— START —

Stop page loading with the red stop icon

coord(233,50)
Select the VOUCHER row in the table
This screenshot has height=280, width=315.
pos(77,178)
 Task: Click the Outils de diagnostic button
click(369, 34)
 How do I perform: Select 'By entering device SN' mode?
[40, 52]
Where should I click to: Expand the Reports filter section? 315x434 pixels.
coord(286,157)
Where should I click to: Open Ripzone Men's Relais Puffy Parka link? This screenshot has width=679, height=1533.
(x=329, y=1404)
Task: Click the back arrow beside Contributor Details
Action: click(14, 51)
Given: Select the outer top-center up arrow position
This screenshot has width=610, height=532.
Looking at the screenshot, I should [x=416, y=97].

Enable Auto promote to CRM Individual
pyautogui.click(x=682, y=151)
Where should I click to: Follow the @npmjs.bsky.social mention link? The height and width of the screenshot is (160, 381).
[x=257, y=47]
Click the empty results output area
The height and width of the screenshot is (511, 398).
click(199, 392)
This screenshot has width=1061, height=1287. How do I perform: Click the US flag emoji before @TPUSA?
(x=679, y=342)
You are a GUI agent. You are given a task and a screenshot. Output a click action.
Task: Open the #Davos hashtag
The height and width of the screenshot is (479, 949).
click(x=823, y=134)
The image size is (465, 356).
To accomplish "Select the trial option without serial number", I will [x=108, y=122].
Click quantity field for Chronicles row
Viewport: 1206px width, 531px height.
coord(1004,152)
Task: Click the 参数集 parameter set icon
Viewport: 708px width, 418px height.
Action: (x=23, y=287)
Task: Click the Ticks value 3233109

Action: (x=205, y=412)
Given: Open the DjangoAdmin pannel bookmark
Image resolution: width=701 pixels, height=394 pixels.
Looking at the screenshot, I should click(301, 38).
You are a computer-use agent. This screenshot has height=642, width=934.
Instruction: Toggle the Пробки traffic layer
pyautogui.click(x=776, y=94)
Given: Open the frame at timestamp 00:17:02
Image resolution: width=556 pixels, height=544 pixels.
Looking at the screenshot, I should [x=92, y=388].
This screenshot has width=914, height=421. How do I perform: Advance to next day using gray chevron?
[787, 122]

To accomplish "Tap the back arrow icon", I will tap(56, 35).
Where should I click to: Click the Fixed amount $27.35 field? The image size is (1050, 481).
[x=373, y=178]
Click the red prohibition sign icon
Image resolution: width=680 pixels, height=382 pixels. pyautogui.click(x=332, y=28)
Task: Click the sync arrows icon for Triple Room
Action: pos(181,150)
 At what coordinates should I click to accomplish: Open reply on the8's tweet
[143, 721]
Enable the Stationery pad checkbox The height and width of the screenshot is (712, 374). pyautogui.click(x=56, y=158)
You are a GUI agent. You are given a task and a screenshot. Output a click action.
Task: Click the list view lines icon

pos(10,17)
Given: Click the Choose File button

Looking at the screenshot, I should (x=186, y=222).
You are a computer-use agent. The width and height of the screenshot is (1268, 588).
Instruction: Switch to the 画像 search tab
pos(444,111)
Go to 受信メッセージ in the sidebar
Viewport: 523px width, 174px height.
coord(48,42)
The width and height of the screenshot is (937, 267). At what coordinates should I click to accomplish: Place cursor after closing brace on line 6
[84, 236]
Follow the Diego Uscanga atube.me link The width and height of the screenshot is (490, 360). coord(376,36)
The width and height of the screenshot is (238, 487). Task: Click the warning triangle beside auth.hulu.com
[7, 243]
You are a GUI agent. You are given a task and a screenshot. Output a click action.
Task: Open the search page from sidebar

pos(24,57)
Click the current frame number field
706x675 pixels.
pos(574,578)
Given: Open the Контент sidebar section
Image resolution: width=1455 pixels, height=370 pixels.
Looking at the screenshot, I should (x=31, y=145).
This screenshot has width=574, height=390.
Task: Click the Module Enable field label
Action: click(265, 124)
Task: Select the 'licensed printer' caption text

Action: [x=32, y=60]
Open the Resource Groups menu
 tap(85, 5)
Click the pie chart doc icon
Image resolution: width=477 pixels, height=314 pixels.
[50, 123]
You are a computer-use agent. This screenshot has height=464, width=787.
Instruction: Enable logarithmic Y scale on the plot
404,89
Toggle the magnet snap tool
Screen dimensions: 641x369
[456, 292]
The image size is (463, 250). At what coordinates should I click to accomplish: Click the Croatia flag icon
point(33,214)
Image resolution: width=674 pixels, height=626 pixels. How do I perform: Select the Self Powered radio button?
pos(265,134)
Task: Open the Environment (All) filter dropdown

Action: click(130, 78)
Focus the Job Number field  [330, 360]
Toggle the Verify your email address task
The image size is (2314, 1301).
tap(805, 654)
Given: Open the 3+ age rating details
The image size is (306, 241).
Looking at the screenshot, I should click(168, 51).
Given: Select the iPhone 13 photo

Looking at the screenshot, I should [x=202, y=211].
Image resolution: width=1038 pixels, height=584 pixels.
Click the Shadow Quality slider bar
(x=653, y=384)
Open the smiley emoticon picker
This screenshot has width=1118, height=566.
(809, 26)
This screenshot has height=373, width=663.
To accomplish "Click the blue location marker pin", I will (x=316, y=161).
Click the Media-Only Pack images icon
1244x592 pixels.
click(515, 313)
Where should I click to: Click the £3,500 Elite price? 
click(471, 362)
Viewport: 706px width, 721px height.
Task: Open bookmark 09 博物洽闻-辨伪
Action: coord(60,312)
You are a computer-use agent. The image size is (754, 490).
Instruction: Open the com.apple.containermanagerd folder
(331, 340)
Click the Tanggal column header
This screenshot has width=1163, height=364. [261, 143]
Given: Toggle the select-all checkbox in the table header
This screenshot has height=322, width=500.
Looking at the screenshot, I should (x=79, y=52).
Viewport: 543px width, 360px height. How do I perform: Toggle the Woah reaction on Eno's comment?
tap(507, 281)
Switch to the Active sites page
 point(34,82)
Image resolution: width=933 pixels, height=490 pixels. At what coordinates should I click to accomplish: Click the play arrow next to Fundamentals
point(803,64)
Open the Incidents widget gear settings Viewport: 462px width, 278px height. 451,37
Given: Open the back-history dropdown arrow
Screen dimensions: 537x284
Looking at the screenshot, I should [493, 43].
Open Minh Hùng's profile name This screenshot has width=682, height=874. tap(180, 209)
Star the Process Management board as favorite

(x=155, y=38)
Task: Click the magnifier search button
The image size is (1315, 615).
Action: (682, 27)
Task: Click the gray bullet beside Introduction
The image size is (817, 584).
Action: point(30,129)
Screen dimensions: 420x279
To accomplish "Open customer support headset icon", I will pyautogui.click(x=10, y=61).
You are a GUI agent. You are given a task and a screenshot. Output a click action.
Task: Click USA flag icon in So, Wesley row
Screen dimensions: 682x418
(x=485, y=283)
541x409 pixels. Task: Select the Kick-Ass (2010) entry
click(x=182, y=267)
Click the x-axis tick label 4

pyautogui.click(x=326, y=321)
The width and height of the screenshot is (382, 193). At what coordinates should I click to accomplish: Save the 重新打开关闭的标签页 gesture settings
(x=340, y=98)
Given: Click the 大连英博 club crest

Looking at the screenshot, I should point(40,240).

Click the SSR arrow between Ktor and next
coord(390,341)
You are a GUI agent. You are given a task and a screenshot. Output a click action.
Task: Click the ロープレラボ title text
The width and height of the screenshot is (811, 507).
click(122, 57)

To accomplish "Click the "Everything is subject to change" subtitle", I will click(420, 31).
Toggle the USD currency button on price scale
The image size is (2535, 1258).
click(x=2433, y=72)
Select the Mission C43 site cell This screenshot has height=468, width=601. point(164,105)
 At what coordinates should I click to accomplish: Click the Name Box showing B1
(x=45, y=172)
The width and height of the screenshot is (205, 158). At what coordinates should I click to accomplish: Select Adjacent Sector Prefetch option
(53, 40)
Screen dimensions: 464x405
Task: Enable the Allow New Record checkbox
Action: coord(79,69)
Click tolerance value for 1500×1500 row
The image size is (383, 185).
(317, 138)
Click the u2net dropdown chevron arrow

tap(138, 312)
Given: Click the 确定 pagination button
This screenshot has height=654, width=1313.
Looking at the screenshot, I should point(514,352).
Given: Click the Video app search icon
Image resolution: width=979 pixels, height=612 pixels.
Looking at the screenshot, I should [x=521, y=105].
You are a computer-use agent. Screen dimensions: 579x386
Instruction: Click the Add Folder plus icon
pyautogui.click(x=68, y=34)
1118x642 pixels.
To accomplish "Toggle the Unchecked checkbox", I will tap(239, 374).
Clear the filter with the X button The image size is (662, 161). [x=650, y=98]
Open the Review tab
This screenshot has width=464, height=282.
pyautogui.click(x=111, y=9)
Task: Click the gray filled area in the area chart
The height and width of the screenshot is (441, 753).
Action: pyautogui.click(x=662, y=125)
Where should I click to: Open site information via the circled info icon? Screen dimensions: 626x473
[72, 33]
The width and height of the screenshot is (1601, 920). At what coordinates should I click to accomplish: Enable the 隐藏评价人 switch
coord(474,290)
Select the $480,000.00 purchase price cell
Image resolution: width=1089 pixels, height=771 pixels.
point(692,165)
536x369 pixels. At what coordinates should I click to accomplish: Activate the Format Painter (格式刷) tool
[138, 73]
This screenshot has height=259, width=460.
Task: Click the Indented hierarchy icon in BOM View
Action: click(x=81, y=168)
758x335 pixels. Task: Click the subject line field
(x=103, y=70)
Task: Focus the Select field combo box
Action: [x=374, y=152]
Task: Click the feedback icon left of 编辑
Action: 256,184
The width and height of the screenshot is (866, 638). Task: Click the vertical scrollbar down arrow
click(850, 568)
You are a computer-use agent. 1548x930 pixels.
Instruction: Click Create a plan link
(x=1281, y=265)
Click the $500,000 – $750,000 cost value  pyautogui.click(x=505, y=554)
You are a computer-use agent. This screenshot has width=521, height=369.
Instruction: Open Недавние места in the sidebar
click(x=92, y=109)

— END —

**What the exercise asks**: Reproduce the stretch of the listing above from its first line through the line containing "coord(286,157)", with both ends included.

**Result of the exercise**:
Stop page loading with the red stop icon

coord(233,50)
Select the VOUCHER row in the table
This screenshot has height=280, width=315.
pos(77,178)
 Task: Click the Outils de diagnostic button
click(369, 34)
 How do I perform: Select 'By entering device SN' mode?
[40, 52]
Where should I click to: Expand the Reports filter section? 315x434 pixels.
coord(286,157)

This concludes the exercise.